Dove eri TU quando la terra ha tremato
ed io ho alzato gli occhi al cielo
ed ho gridato forte il Tuo Nome
chiedendo il Tuo aiuto
perché la Tua mano venisse
a fermar la trave che cadeva
e che mi ha schiacciato?
Che ha schiacciato con me il mio domani
ed il domani dei miei bambini
che a mani giunte
non potranno più ringraziare nessuno
per il pane quotidiano che non avranno.
Dove eri TU
Dio di Misericordia?
Io sono morto
e son venuto a cercarTi
per sapere PERCHE’.


Il commento alla poesia “Terremoto in Emilia, dieci operai morti”

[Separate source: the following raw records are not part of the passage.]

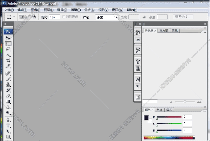The image size is (210, 141).
Task: Select the Horizontal Type tool
Action: coord(8,125)

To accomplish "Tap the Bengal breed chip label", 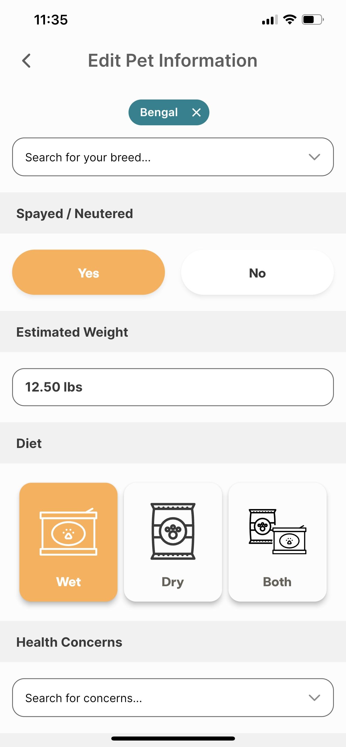I will pos(159,113).
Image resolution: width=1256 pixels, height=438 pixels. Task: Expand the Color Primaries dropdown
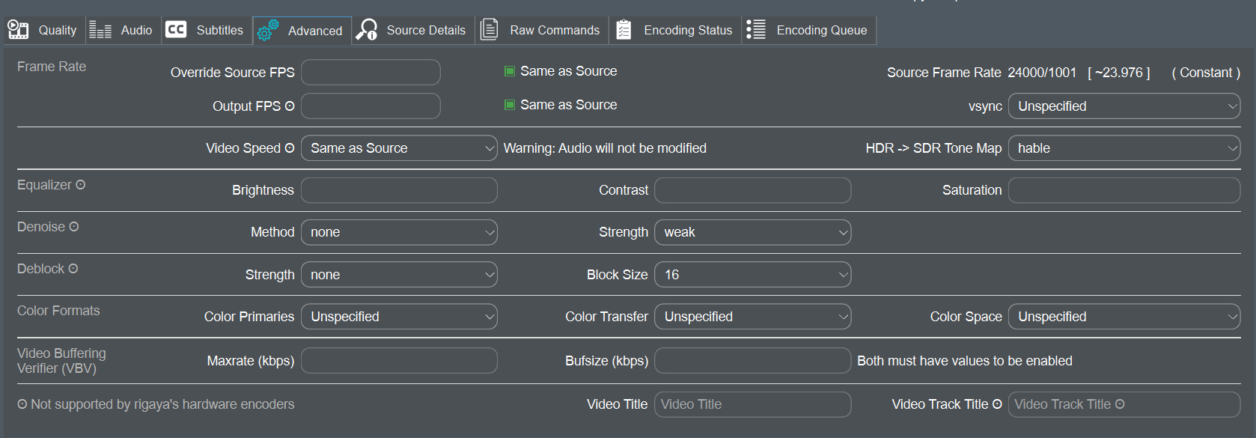[x=399, y=317]
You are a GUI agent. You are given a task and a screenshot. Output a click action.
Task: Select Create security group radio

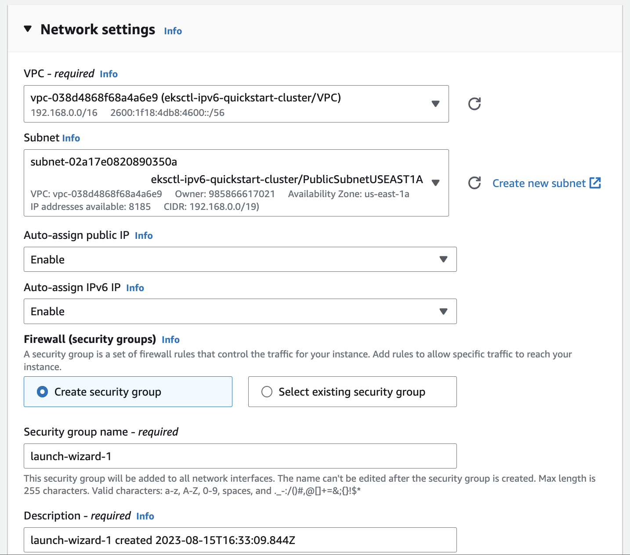tap(43, 392)
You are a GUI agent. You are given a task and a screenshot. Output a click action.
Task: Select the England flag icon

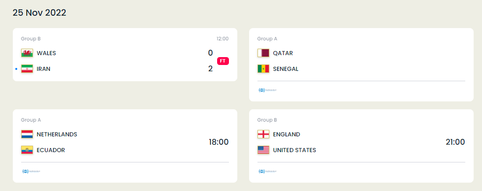263,134
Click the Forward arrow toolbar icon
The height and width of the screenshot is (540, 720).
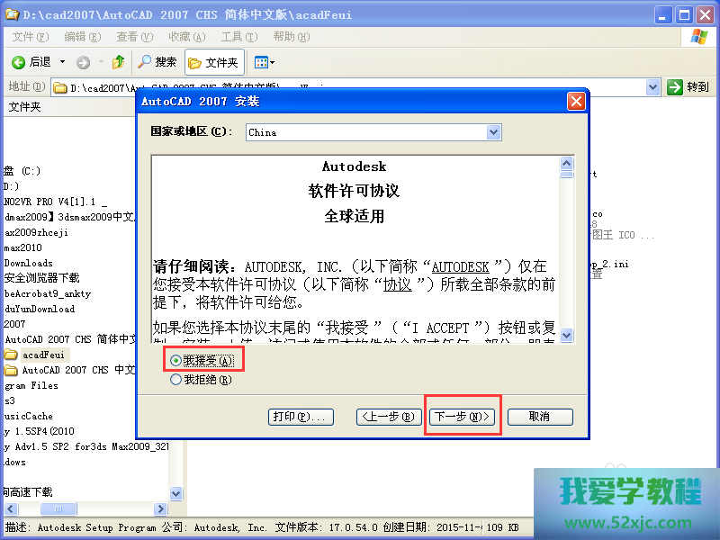point(83,62)
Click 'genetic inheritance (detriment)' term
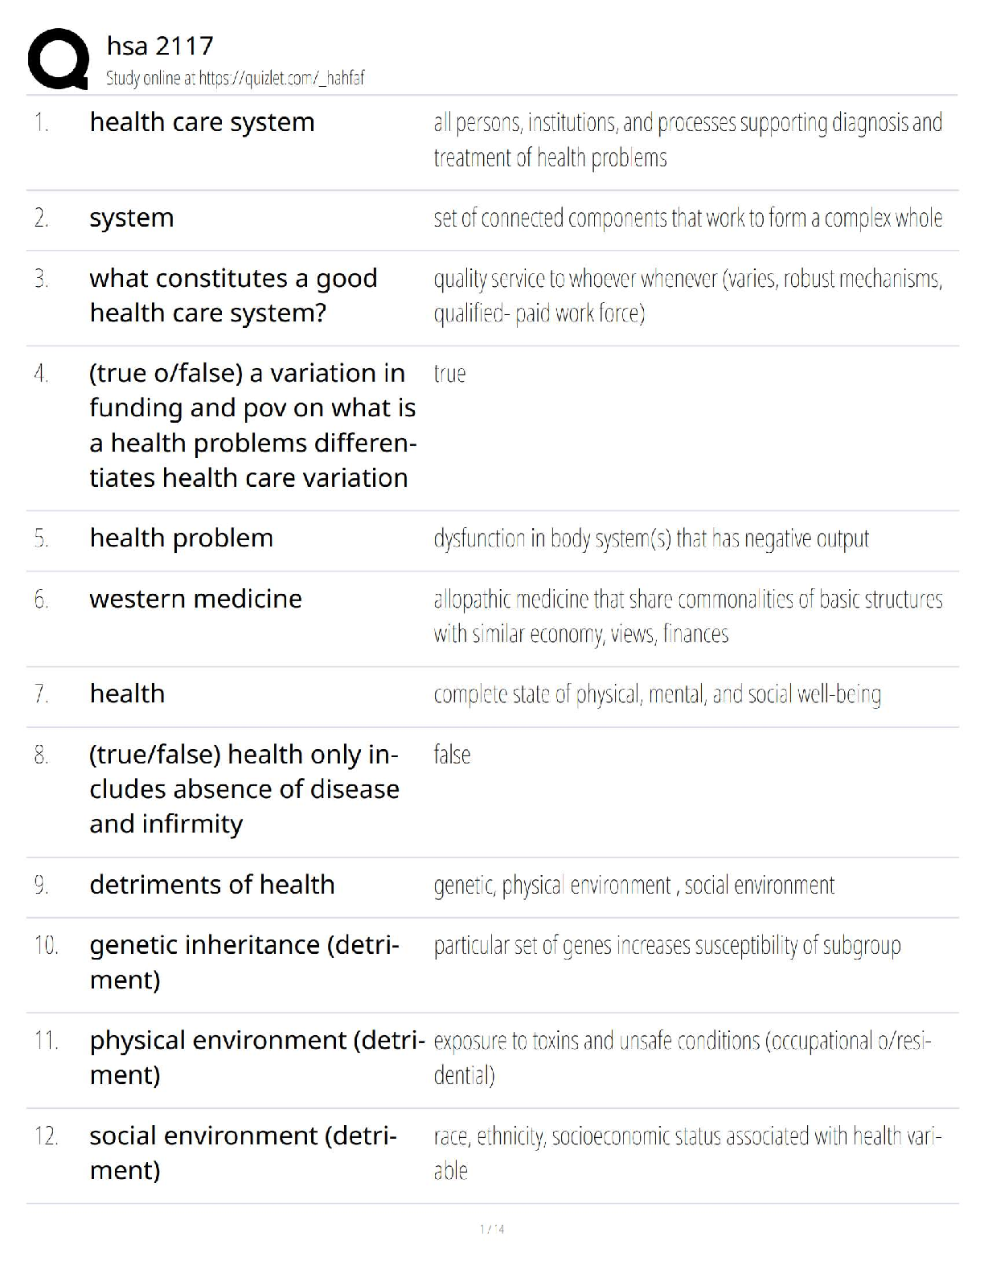Viewport: 984px width, 1273px height. pyautogui.click(x=244, y=962)
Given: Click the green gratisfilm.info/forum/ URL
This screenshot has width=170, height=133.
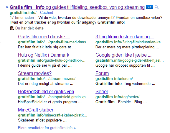Looking at the screenshot, I should pos(114,78).
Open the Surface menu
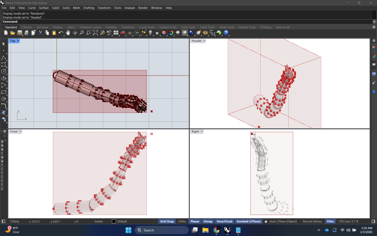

L’invettiva da brivido, stringente, di Paolo, rappresenta bene il lamento dolente di un padre schiacciato da una trave durante il terremoto in Emilia nel 2012. Di un padre che non potrà più essere il futuro dei figli, abituati a ringraziare il Padreterno per il pane quotidiano.
Il padre dei bimbi aveva supplicato Dio che impedisse la sua morte, ma non è stato esaudito e non è stato il solo a non essere ascoltato: con lui tanti altri padri.
L’Autore insiste: “la trave ha schiacciato con me il mio domani e quello dei miei figli che non potranno più ringraziare nessuno per il pane quotidiano che non avranno.”
E incalza: “io sono morto, e sono venuto a cercarti.”
Dio, non continuare a nasconderti! Guardami negli occhi. Dimmi perché. Non continuare a tacere! Rispondimi.
Anche un Papa colto e santo come Paolo VI talvolta si lamenta con Dio: “Signore, ti abbiamo supplicato per la liberazione dell’amico Aldo Moro e non ci hai ascoltato.” Perché?
E’ una domanda che circola nel mondo da quando l’uomo è apparso sulla Terra sapendo di essere destinato a morire senza riuscire a trovare una risposta a questo terribile e insondabile perché.

(F.S.)


 

Basta un pensiero – poesia di Paolo Marogna


BASTA UN PENSIERO

Basta un pensiero o un ricordo
per scrivere tante parole.
Basta uno sguardo e un sorriso
per fare una giornata di sole.
Bastano solo sette note
per scrivere mille canzoni.
Basta una frase sgarbata
per distruggere cento illusioni.
Ho fatto un sogno bellissimo
di cui non rimane più niente.
Avevo una cosa…
Tante cose …
Troppe cose importanti da dirti.
Ma il vento me le ha tolte di mente.


La poesia di cui oggi proponiamo la lettura si intitola “Basta un pensiero”.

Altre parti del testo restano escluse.